One of the difficulties in tracking Mach port leaks is that the kernel can allocate ports in your app without running any code in your process. Specifically, if you receive a Mach message with an attached port right, the act of receiving that message causes the kernel to allocate a name for that port in your process (if it doesn’t already exist) and then increment the ref count on the corresponding right on that port.

Mach messaging is crazy complicated and it’s very easy to make mistakes that lead to port leaks, and then very hard to debug those mistakes. That’s the main reason why we encourage developers to not use Mach messaging directly, but instead lean on higher-level APIs like XPC. Alas, sometimes it’s not possible for our framework code to follow that advice )-:

Share and Enjoy

Quinn “The Eskimo!”
Apple Developer Relations, Developer Technical Support, Core OS/Hardware

let myEmail = "eskimo" + "1" + "@apple.com"

Thanks for the comment Quinn.


<quote>One of the difficulties in tracking Mach port leaks is that the kernel can allocate ports in your app without running any code in your process.</quote>


I thought that was the case but was relieved to see the leak that I suspected to be present, was actually being captured.


It would be kind of neat if someone who knows a lot more about mach ports than me (hint hint) were to fix up my hook library and make it more generally available, with a better method of attaching it to the target executable.

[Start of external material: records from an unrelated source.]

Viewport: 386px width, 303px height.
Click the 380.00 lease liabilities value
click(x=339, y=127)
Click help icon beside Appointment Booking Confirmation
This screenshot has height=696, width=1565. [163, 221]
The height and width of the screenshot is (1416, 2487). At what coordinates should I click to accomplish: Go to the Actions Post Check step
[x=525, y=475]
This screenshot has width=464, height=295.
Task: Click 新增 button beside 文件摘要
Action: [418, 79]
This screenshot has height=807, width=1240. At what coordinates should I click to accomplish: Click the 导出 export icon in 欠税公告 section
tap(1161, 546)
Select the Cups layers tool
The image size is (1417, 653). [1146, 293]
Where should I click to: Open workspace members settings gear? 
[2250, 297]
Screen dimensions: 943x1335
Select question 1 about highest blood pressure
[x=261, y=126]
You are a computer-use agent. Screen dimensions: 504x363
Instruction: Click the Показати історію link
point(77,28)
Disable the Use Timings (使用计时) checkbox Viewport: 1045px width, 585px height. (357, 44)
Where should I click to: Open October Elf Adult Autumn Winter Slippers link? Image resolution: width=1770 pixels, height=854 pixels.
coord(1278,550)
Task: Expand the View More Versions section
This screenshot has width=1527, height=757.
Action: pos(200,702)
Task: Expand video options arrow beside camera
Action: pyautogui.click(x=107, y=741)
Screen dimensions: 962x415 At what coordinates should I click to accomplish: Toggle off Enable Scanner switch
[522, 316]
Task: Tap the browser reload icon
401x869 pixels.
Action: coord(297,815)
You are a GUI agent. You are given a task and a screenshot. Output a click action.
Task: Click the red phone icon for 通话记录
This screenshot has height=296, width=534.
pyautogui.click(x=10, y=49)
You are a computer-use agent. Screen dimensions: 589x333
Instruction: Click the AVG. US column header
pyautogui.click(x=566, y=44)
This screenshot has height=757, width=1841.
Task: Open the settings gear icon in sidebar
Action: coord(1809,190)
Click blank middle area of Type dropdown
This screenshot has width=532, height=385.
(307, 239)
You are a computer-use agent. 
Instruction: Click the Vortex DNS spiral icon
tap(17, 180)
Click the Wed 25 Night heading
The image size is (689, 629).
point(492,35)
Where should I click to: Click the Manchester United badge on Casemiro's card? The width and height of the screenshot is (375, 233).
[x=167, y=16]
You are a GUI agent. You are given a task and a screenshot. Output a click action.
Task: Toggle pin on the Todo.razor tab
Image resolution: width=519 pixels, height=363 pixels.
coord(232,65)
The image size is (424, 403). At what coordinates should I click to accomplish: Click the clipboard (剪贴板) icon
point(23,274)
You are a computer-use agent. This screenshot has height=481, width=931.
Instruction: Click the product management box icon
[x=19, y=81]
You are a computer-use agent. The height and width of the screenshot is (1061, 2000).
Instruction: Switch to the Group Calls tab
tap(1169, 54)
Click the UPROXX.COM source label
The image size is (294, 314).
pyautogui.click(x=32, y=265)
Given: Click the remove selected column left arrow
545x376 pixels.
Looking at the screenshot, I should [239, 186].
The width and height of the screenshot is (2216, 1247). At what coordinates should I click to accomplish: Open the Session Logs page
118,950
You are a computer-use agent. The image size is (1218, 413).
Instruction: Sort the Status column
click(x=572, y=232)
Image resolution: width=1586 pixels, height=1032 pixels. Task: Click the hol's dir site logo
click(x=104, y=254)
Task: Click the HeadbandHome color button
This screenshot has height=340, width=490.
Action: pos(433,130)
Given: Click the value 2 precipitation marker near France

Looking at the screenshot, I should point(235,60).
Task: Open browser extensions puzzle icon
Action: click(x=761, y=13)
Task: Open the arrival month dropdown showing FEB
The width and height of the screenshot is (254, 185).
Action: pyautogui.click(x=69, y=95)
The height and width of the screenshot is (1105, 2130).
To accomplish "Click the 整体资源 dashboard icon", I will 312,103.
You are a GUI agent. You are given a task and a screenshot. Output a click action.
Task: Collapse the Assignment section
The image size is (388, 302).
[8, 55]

Its all kind of clunky at the moment, but beats the heck out of trying to do the same thing with a kext 🙂.

So, today my Finder crashed with


Crashed Thread:        10  Dispatch queue: sync queue: vRefNum = -100(boot)  Exception Type:        EXC_BAD_INSTRUCTION (SIGILL) Exception Codes:       0x0000000000000001, 0x0000000000000000 Exception Note:        EXC_CORPSE_NOTIFY  Termination Signal:    Illegal instruction: 4 Termination Reason:    Namespace SIGNAL, Code 0x4 Terminating Process:   exc handler [5323]  Application Specific Information: dyld3 mode *** The system has no mach ports available. You may be able to diagnose which application(s) are using ports by using 'top' or Activity Monitor. (3) ***

Looking at Activity Monitor, I see Finder (since relaunching a few hours ago) has 29,500 ports open (this on macOS 10.14.6), Xcode has 7,591, WindowServer 35,323, and most apps have under 1000. You say 3600 seems pretty high. I've been noticing my Finder SPODs a lot lately, too, even prior to updating from 10.14.5 to 10.14.6.